Trazendo essas afirmações para a realidade da fé, podemos constatar que: Se nos habituamos a ler diariamente a Palavra de Deus, vamos nos transformando naquilo que lemos, no Verbo de Deus. Quanto mais comemos do Pão da Palavra e do Pão Eucarístico participando da missa, vamos nos transformando naquilo que nos alimenta, Jesus. Na medida que vamos contemplando Jesus seja na adoração eucarística, seja na vida dos pobres e necessitados, vamos nos transfigurando à imagem de Cristo. “A boca fala do que o coração está cheio” (Mt 12,34). Se falamos de Deus é sinal de que ele habita em nós, significa que tivemos uma experiência profunda como a da Samaritana que não se conteve e teve que testemunhar o seu encontro com Jesus. Da mesma forma as redes sociais vão tecendo e expondo quem nós somos, o que gostamos, as ideias que compartilhamos, a quem seguimos e com quem nos relacionamos.
Ser cristão é ser um novo Cristo. Aproveitemos o tempo oportuno da Ressurreição do Senhor para nos perguntar: Será que hoje eu, você, poderíamos afirmar como São Paulo – “Já não sou eu que vivo, mas é Cristo que vive em mim. Minha vida presente na carne, vivo-a pela fé no Filho de Deus, que me amou e se entregou a si mesmo por mim” (Gal 2,20)? Mas, de fato, o que estamos vendo, lendo, falando e comunicando aos outros? Será que somos sinais da presença viva de Jesus hoje no mundo? A partir dessa reflexão, podemos constatar que Deus pode habitar o ciberespaço através de nós. Quando Cristo vive em mim e eu estou presente na rede, o Verbo se faz bit (parafraseando o título do livro de Moisés Sbardelotto) e habita entre os “nós” da rede que são as pessoas que dela participam.

§ Tarefas a realizar:
A. Reescreva o trecho de "Ser cristão é" até "que dela participam.", trocando "ciberespaço" por "mundo digital".
B. Segundo o trecho, quem são os "nós" da rede?

§ Registros fornecidos:
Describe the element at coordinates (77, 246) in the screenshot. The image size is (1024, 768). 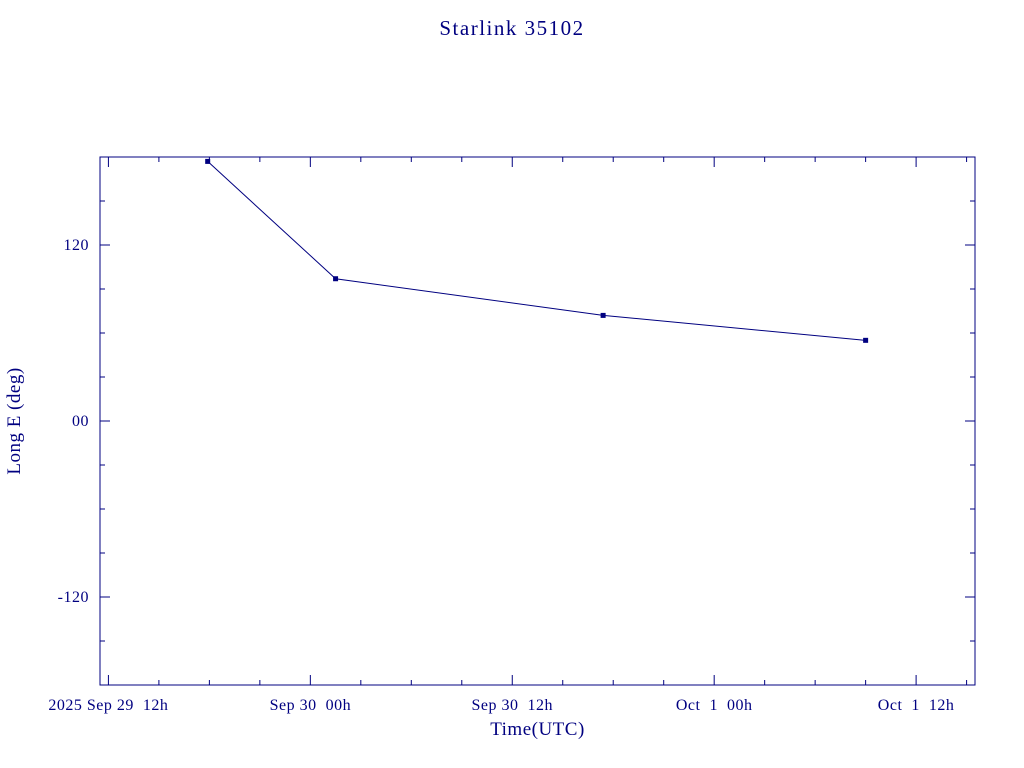
I see `y-tick-label: 120` at that location.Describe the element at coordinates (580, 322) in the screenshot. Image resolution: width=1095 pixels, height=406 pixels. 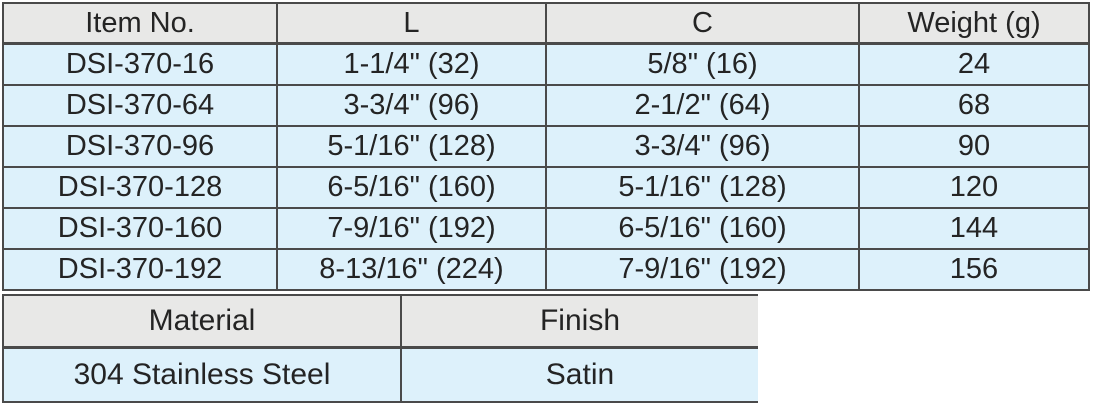
I see `finish-col-header: Finish` at that location. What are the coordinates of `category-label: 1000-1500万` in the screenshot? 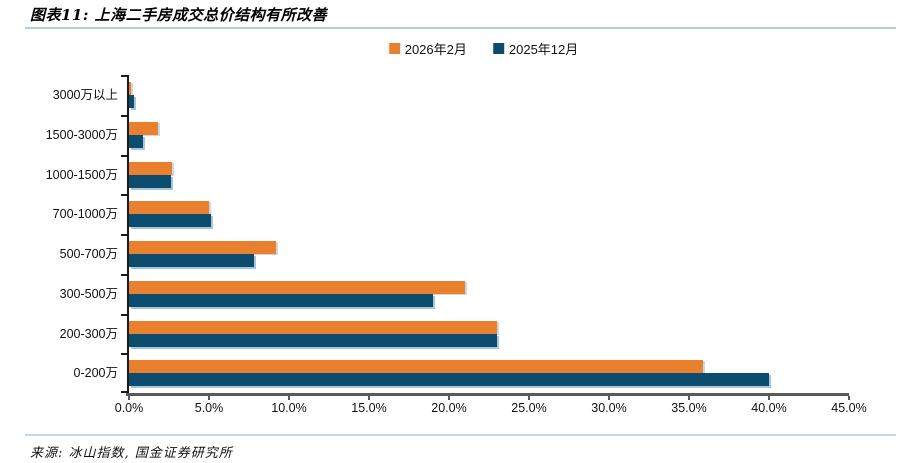 It's located at (82, 174).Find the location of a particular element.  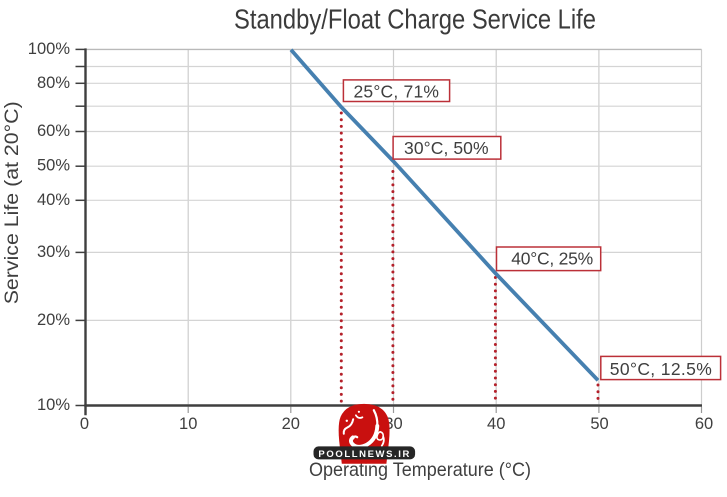

svg-text: 60 is located at coordinates (704, 424).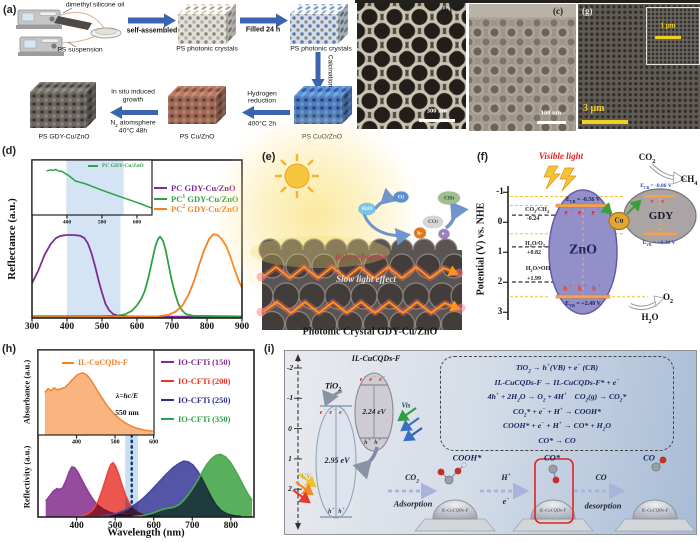 This screenshot has height=543, width=700. Describe the element at coordinates (262, 94) in the screenshot. I see `label-hydrogen: Hydrogen` at that location.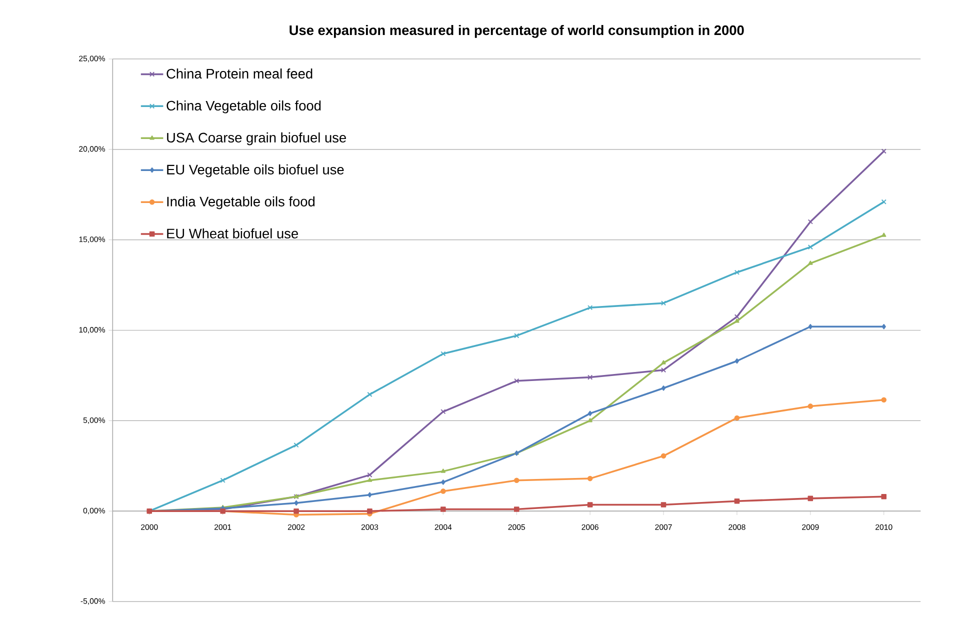 The image size is (954, 618). I want to click on chart-title: Use expansion measured in percentage of world consumption in 2000, so click(517, 31).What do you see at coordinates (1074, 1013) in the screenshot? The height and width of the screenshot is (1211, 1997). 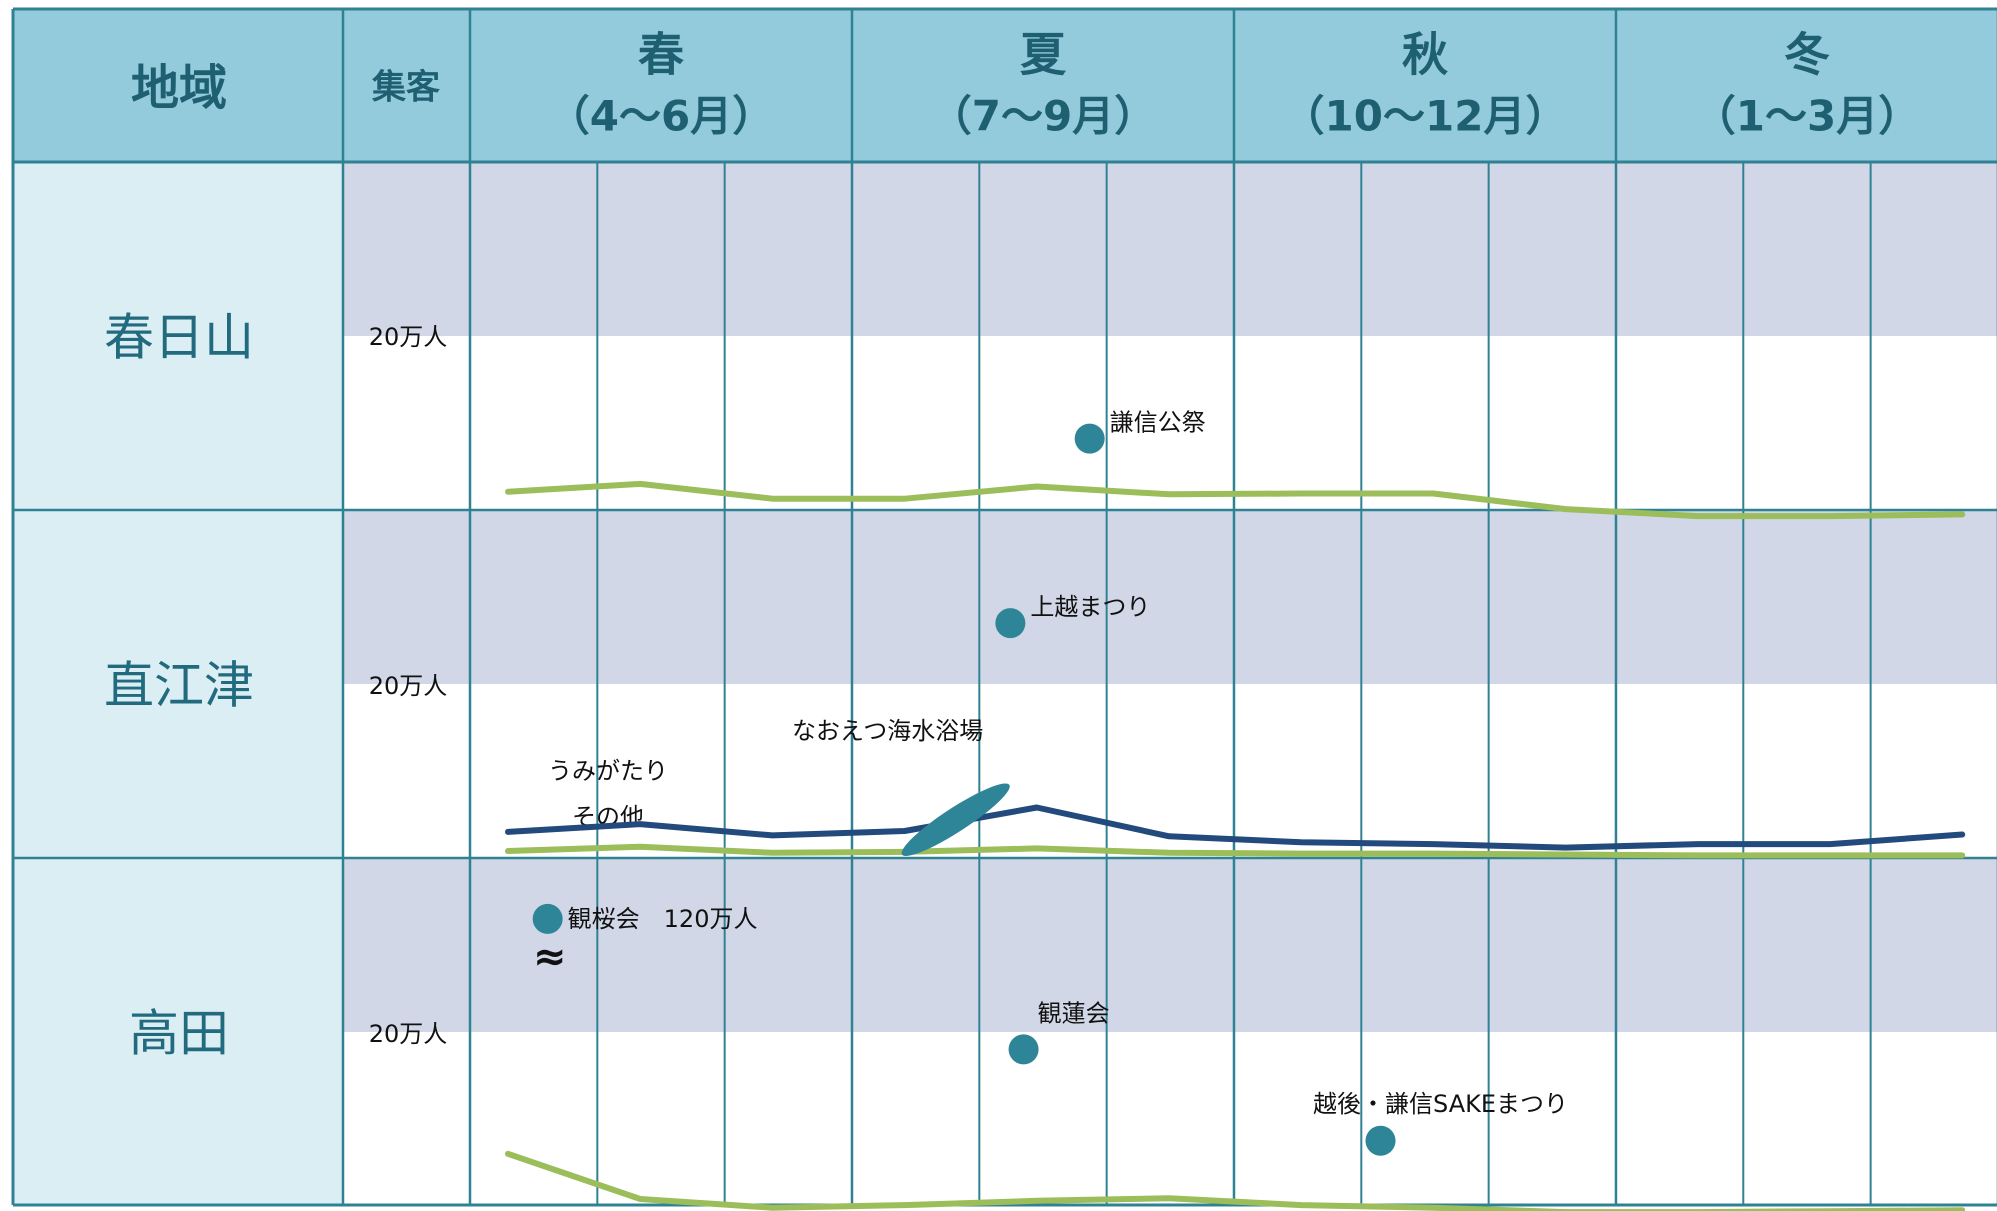 I see `event-label: 観蓮会` at bounding box center [1074, 1013].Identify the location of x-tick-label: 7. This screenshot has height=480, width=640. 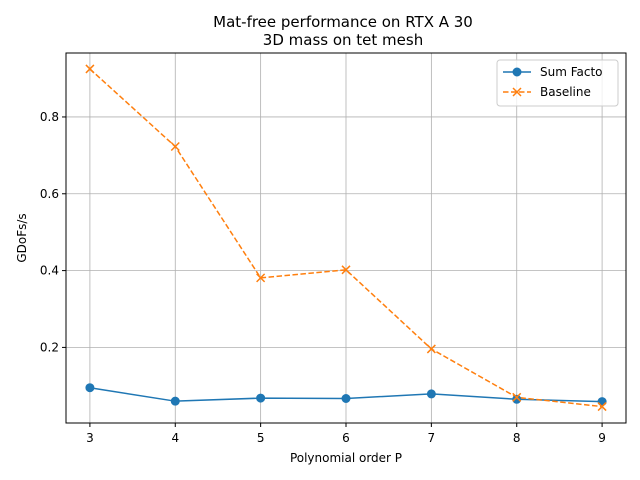
(432, 438).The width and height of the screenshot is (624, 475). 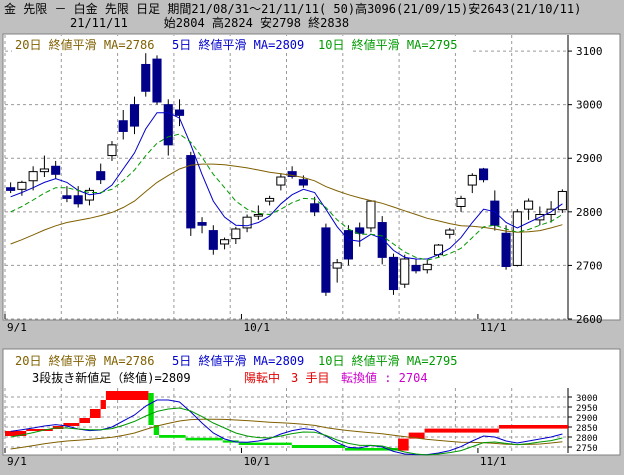 I want to click on main-legend-ma5: 5日 終値平滑 MA=2809, so click(x=238, y=44).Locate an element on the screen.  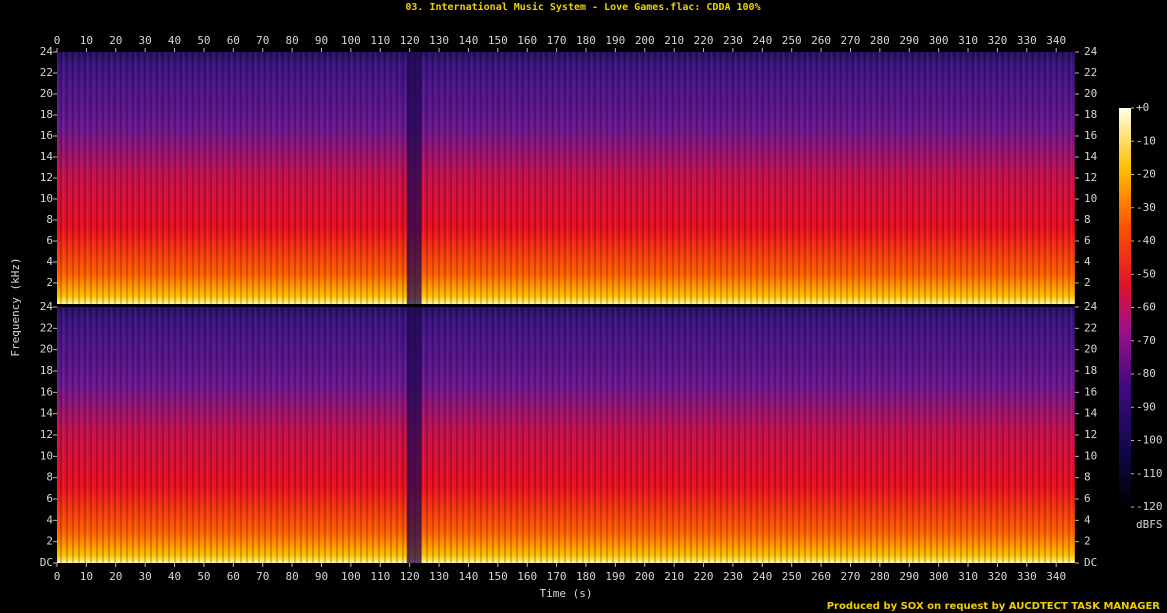
x-tick-label: 290 is located at coordinates (909, 576).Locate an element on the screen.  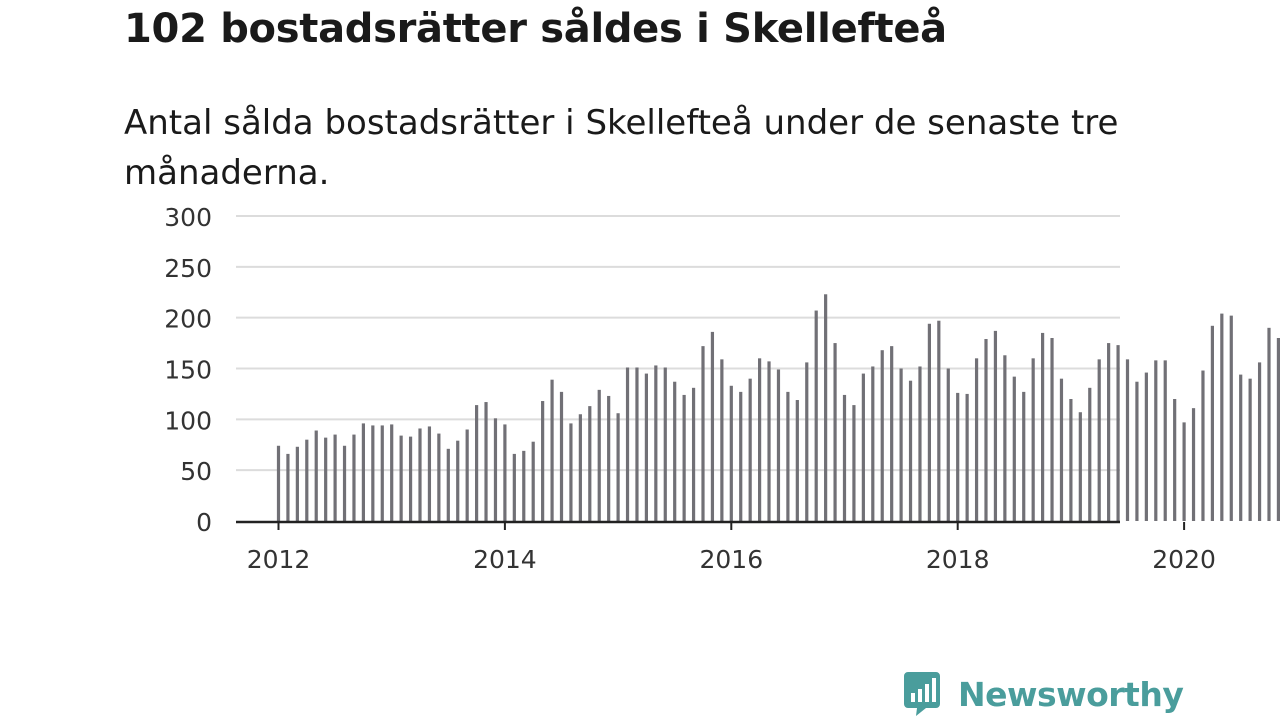
y-tick-label: 300 is located at coordinates (188, 218).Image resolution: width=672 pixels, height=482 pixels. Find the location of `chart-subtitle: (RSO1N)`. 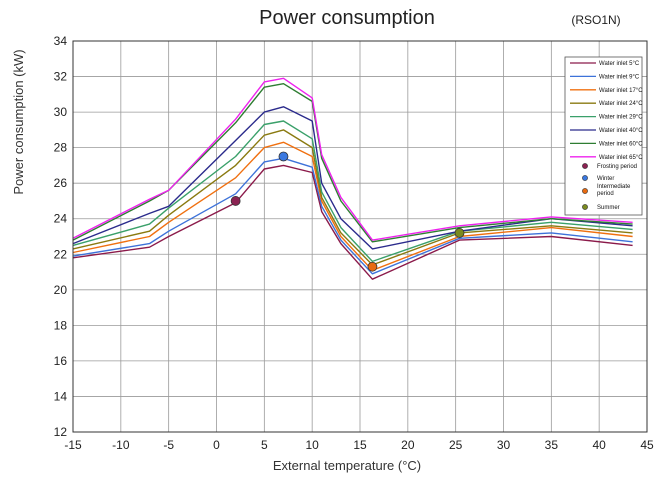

§ Respostas às tarefas:
A.
Ser cristão é ser um novo Cristo. Aproveitemos o tempo oportuno da Ressurreição do Senhor para nos perguntar: Será que hoje eu, você, poderíamos afirmar como São Paulo – “Já não sou eu que vivo, mas é Cristo que vive em mim. Minha vida presente na carne, vivo-a pela fé no Filho de Deus, que me amou e se entregou a si mesmo por mim” (Gal 2,20)? Mas, de fato, o que estamos vendo, lendo, falando e comunicando aos outros? Será que somos sinais da presença viva de Jesus hoje no mundo? A partir dessa reflexão, podemos constatar que Deus pode habitar o mundo digital através de nós. Quando Cristo vive em mim e eu estou presente na rede, o Verbo se faz bit (parafraseando o título do livro de Moisés Sbardelotto) e habita entre os “nós” da rede que são as pessoas que dela participam.

B. São as pessoas que participam da rede.